Prof. Jane Stout
Vice President for Biodiversity and Climate Action
Trinity College Dublin
Title:
Farmland pollinators and pollination: influence of policy and practice
Flower-visiting insects, like bees and hoverflies, provide pollination services to both crops and wild plants in agricultural landscapes. However, these insects are facing decline due to agricultural intensification, the widespread use of agrochemicals and the loss and degradation of suitable foraging and nesting habitats. This decline has become well publicised, and both international and EU-level biodiversity frameworks and targets highlight the restoration of pollinators as a key ambition.
The successful restoration of pollinators on farmland requires understanding of complex networks of interactions between pollinators and local and landscape-level factors, including quantity and suitability of floral resources, type and location of habitat features, pesticide use and residues, and threats from disease and parasites. At the same time, farmers need to maintain yields to sustain food production and their own livelihoods.
This presents a challenge for policy-makers, and the design of agri-environmental schemes, as well as for the farmers implementing pollinator action on the ground. Whole-farm and context-specific landscape scale approaches are required, as well as monitoring to determine success.

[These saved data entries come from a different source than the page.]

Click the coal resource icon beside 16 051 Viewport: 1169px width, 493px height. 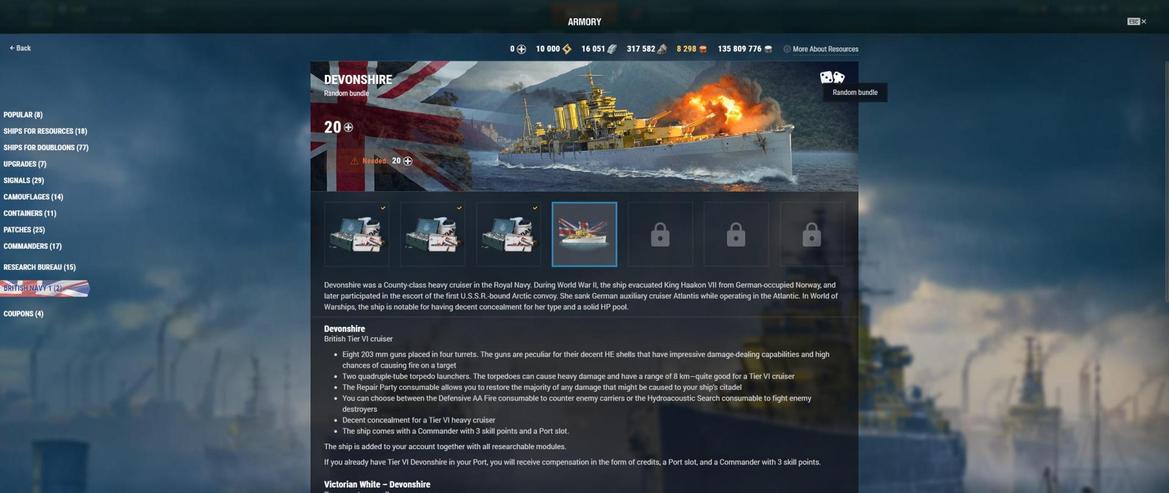coord(612,49)
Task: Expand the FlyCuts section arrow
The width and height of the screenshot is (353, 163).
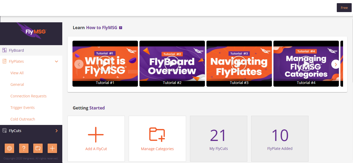Action: tap(56, 130)
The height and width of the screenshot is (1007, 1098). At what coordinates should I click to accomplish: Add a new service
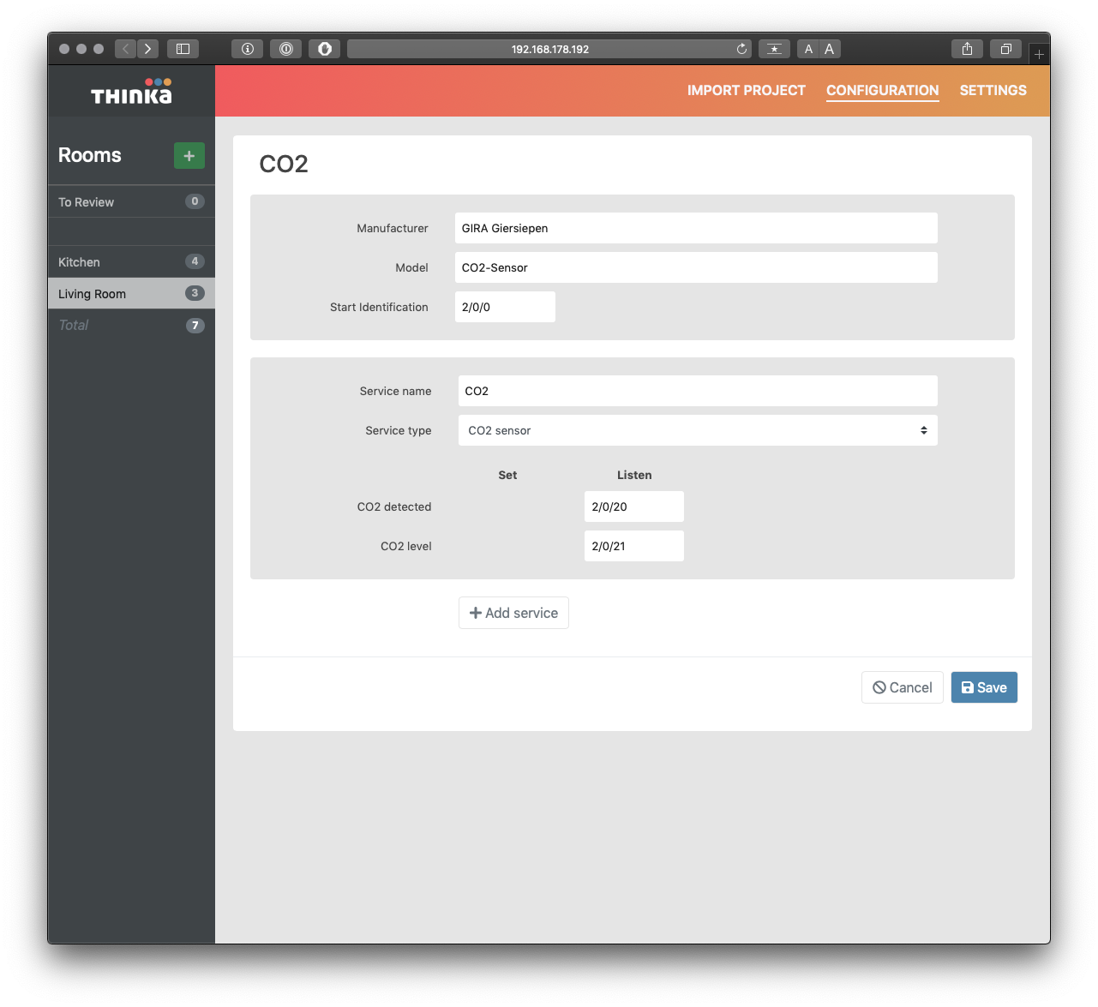pos(513,613)
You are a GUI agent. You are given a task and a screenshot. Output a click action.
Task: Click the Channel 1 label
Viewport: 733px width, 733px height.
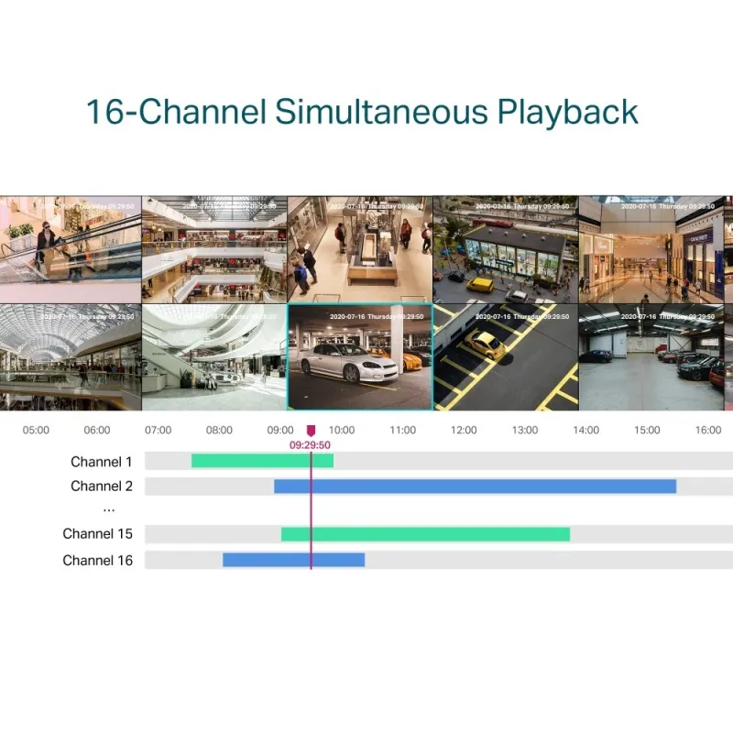coord(102,462)
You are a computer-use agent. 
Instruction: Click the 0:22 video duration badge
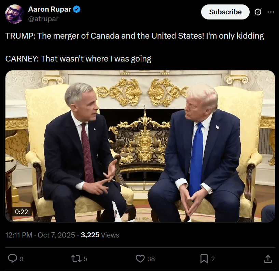pyautogui.click(x=22, y=212)
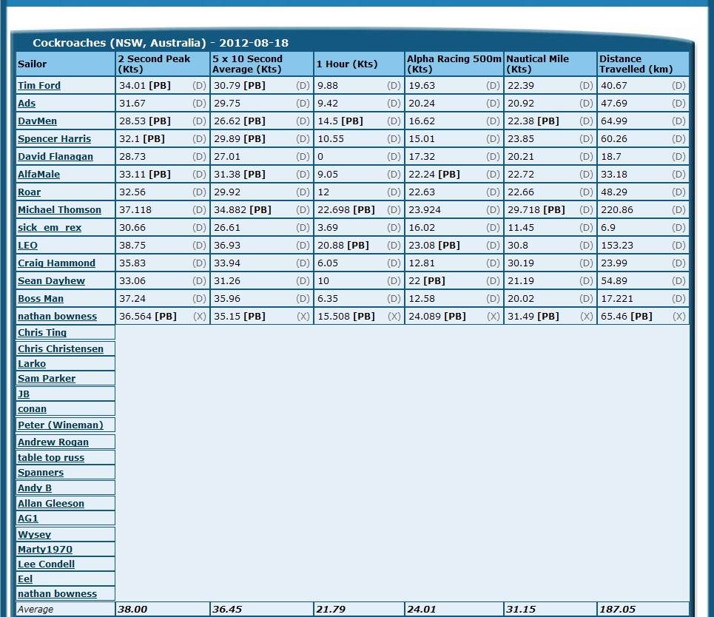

Examples of these approaches from Irish farming landscapes will be presented.
Prof. Jeff Ollerton
Consulting ecologist and author
Visiting Professor, University of Northampton, UK &
Kunming Institute of Botany, China
Title:
Plant-pollinator interactions underpin the United Nations Sustainable Development Goals
The 17 United Nations Sustainable Development Goals (SDGs) provide a framework by which all the nations of the world can progress in an equitable and sustainable way. Biodiversity is of fundamental importance to many of the SDGs, either directly or indirectly, and this is widely recognised.
Plants are the ecological foundation for most terrestrial biodiversity, however, as they lie at the base of the food chain. The vast majority (around 90%) of the 350,000 species of flowering plants rely on animal pollinators for their reproduction. Therefore, plant-pollinator interactions underpin the SDGs in ways that go beyond food security.
This presentation discusses the different approaches to the study of pollination, provides some examples of the importance of plant-pollinator interactions for the SDGs, and how the work of pollination ecologists can contribute to their aims.